The icing on top: How a cupcake pulled a class together

By Emelia Richling

On some arbitrary day in the fall of 2019, a funfetti cupcake with white icing and pink roses found its way to Chip Bahe’s desk after a birthday party held in his advisement. During his second period Careers class, the cupcake was left on a filing cabinet. Over the course of six days, it would remain unnoticed.

“Honestly, I just set it up there and forgot about it,” said Bahe, Careers and Introduction to Business teacher.

After about a week, when the second period class noticed the cupcake, it instantly became a class sensation.

“We just started to wonder what it would look like after a month and then two months,” Bahe said.

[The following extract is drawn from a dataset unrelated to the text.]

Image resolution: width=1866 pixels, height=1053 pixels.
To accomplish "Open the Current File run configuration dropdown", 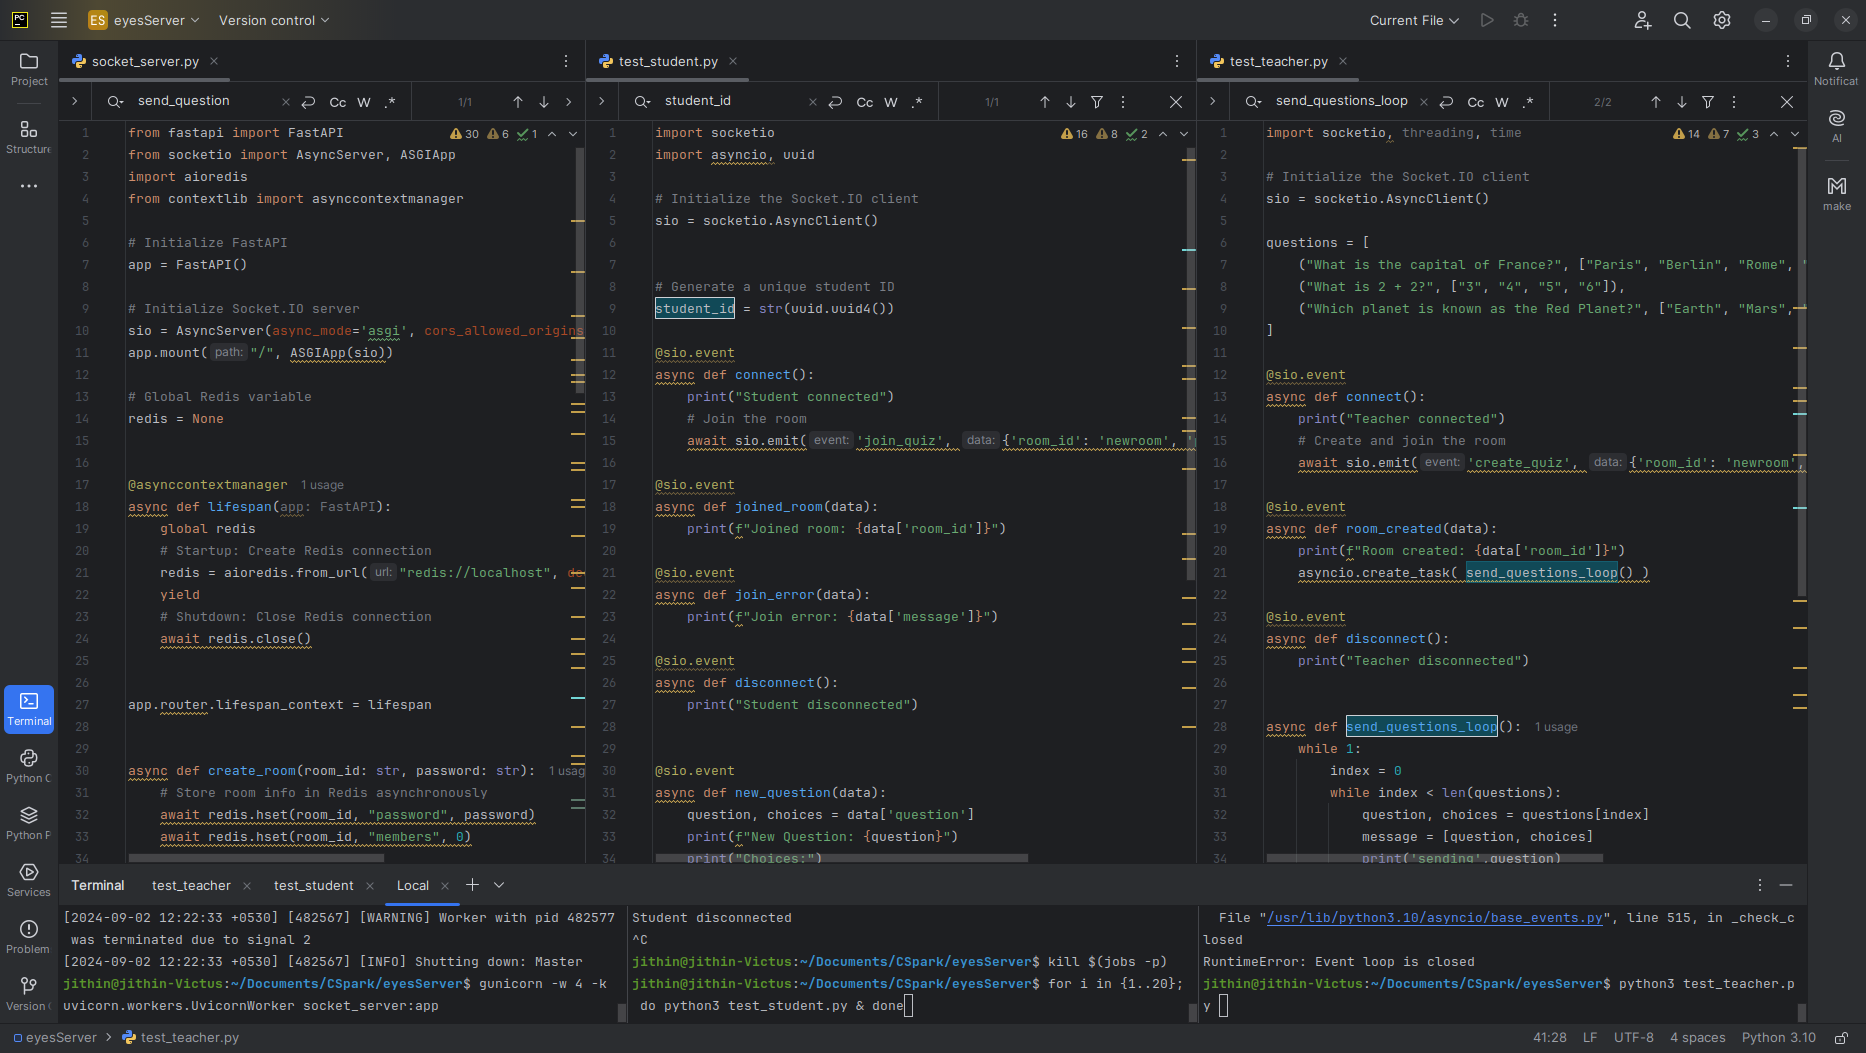I will coord(1413,20).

As the weeks passed, it became a source of amusement for the class in addition to an experiment.

“Students used to go up there every couple weeks to see what it looked like,” said Dani Matrisciano, junior and former Careers student. “It became so hard that you could just hit it on the table, but it always looked the same way it did on the first day.”

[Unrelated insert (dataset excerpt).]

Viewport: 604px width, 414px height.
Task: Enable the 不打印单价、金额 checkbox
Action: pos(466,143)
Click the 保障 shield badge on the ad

Throughout those cold fall months that faded into snowy winter days, the cupcake experiment began to unite the class

“We had a lot of kids in that class who participated in different activities,” Bahe said. “It was a neat way to bring people together.”

Nearly a year later, the cupcake still sits on the same filing cabinet in mint condition, a subtle reminder that friendships can be derived from the unlikeliest of situations and that they never grow old.

Students continue to ask about it, even though they haven’t been in Bahe’s classes for months. During summer weights, on the first day of school and over the several weeks that school has been in session, the cupcake has still been a topic of conversation, an experiment and a way to mold a group of students together, although the cupcake has remained free of mold.

“And who would have thought that you could do it with a cupcake?” Bahe said.